# [What you are asked to do]
Where in the entries below does "heading" appear? Copy every line that has it.

Saved entries:
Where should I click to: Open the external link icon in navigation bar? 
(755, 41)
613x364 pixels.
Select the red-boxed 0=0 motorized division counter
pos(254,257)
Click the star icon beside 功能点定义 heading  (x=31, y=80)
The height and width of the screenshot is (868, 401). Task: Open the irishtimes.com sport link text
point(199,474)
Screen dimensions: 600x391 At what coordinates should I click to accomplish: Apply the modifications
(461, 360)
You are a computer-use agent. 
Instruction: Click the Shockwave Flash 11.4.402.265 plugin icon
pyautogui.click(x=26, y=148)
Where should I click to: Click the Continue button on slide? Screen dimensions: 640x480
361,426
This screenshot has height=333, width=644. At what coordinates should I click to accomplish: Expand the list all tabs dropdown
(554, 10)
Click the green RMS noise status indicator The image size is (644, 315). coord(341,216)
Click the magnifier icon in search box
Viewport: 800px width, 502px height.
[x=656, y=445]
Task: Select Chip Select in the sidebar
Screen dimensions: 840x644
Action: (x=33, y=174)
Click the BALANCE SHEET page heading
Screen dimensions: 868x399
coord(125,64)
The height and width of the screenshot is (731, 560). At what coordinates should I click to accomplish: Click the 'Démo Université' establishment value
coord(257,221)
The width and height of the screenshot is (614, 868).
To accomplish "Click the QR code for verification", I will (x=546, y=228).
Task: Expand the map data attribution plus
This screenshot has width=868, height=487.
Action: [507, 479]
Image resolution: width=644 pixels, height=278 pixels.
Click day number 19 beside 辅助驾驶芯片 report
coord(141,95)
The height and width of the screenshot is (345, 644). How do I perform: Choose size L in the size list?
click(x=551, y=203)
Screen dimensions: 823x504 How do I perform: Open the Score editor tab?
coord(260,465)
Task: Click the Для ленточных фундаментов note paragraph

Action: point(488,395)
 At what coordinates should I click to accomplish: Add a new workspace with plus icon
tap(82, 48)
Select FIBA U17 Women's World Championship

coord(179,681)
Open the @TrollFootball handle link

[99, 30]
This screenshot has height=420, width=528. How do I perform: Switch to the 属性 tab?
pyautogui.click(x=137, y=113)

# [Exercise result]
Click the star icon beside 功能点定义 heading  (x=31, y=80)
Click the BALANCE SHEET page heading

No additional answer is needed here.